Learn to recognize “interruptions from inside”
- Ambivalence: you will feel ambivalent about finishing your dissertation: “Every major life change destroys the equilibrium of our lives . . . even if the new self is better, we feel some sadness at leaving the old one.”
- “It is absolutely possible to want very much to write your dissertation, and also to want very much not to—and if the forces are just about equal, you will end up in the seesaw position with a lot of tension and no motion.”
- “recognize it”—“feel, laugh at, your own ambivalence”!—and “then push off from the ground again”
- engage “a friend as a cheering squad”
- ask “your advisor to set you frequent deadlines”
- list “explicitly for yourself all the reasons it would be lovely to be finished with your degree.”
- Static: “unrelated thought feeling, and other distractions that pass through your mind while you’re writing or trying to write.”

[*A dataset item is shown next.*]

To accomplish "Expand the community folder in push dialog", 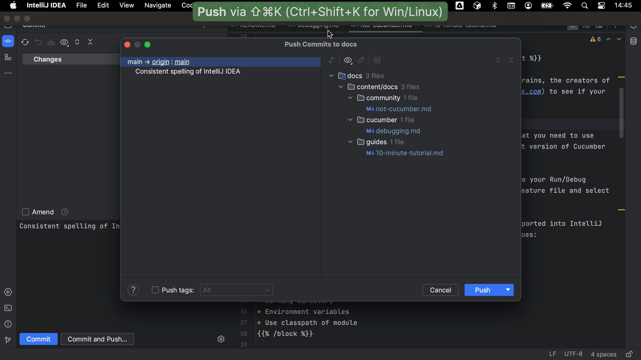I will [351, 98].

- “Insidious” form of static: “thinking about, rather than thinking in, your dissertation.” = “vampires” (see [title of show]) and thoughts on how foolish your work will seem or how stupid you are.
- “instead of trying to push it out of your mind, try writing down whatever is in your head.” You can either write it down in a separate place or in your main text, inside of brackets, if you want. It may surprise you “to discover that there is indeed a method to your seeming madness.”
- use mindfulness and meditation to pull “your thoughts back to the topic at hand” (“the Buddhist way”)
- Terror: There are internal and external reasons for “why thesis writers get scared,” which stops them in their writing.
- “learn how to write despite your anxiety”: “listen to it . . . investigate it” in order to learn how to be a better writer.
- write down why you are scared and “pretend you’re giving advice to one of the student you may have met”
- “try mantra . . . magic charms . . . and rewards for times when you write through your block.”
Preventing getting stuck:
- “Create and care for your writing addiction.”
- “Always park on the downhill slope.”
- “Write first.”
- “Don’t cry over . . . unwritten pages.” “Write one day at a time”: don’t worry about “next week’s writing or about yesterday’s.”
- “Remember one of the best rewards of all: the writing you hold in your hand”: print what you have and feel impressed.
Strategies for when you’re stuck
- “Go back and reread a few days’ worth of writing from the last time you did manage to write anything in your dissertation, putting check marks next to interesting, or incomplete, passages.” Are you able to use any of those as a stepping stone into writing?
- “Return to free writing with a vengeance.”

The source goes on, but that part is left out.